The first thing we were surprised to learn was how cautious we needed to be about data comparability across countries. We were pretty quickly able to see that basic patient demographic characteristics such as age, sex, date of hospital admission, date of hospital discharge, and death were pretty well captured in all countries. However, even for a condition as common and well studied as AMI, there are small and subtle coding differences between countries that we needed to consider. Moreover, while ICD9 and ICD10 coding is typically viewed as having international standards, the reality is that many countries modify these codes in subtle ways. The situation became even more confusing when we tried to identify and adjust for comorbid conditions; we found implausibly large differences in rates of common comorbidities even when we used identical coding schemes in all countries. Ultimately, we came to the conclusion that adjusting for comorbid conditions was neither feasible nor necessary for the type of analyses we were performing.

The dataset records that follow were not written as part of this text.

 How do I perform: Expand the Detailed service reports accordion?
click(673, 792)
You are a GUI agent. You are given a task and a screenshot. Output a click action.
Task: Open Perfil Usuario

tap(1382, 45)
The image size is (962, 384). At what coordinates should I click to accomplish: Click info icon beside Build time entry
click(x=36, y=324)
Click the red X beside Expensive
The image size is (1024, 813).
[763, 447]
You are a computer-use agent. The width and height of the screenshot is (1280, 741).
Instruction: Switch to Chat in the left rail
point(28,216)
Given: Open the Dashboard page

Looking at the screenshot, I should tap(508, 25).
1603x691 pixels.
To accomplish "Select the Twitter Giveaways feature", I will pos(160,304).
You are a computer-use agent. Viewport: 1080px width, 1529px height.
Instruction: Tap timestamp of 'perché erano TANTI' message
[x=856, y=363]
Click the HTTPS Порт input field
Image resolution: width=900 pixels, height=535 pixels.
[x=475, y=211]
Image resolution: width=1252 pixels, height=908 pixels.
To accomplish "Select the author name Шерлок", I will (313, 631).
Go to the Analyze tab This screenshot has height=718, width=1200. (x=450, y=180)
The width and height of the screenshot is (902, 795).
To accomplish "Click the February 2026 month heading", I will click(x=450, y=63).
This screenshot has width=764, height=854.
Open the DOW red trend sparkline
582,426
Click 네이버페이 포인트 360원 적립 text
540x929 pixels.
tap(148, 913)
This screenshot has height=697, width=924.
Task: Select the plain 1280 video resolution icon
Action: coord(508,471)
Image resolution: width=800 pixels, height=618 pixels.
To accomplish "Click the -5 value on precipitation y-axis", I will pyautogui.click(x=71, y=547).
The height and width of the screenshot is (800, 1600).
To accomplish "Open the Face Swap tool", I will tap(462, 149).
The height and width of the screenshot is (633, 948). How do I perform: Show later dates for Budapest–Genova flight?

We gained a true appreciation for how important it was to have local investigative teams in each country who truly understood their local data. Our local investigators also provided a crucial understanding of the clinical, economic, and political context in their jurisdiction. It is impossible to over emphasise that this research was an international team effort in every possible way. We think that several of our findings were really exciting and should challenge what we (the research community) think we know.
From a US perspective, our finding of extremely high 1-year mortality relative to other countries should be deeply concerning. The US has spent much of its time and energy focusing AMI care on timely delivery of PCI, reducing hospital length-of-stay, and reducing readmissions. The US is doing well on these measures. But the high mortality in the US is troubling and suggests that we may have missed the mark in ways that we have not fully appreciated until now.
Alternatively, the extremely low rates of PCI in England and Netherlands for STEMI should be alarming to physicians, researchers, and policy makers in those countries since timely PCI for STEMI is one of our best studies and often life-saving intervention for patients with AMI. Our finding of large differences between countries in the proportion of AMI patients who were women (a higher proportion in the US than in all other countries) raises significant questions that need to be answered.
The major advantage of IHSRC is that our methods are transferable to other conditions and procedures and generalizable to other countries. Once we can confidently identify cohorts of similar patients in each country, we can modify our work to address other questions.
Competing interests: please see statement on linked research paper.
Funding: This work is supported by a grant from the US National Institute of Ageing (R01AG058878) to Cram and Landon.
Provenance and peer review: commissioned, not peer reviewed.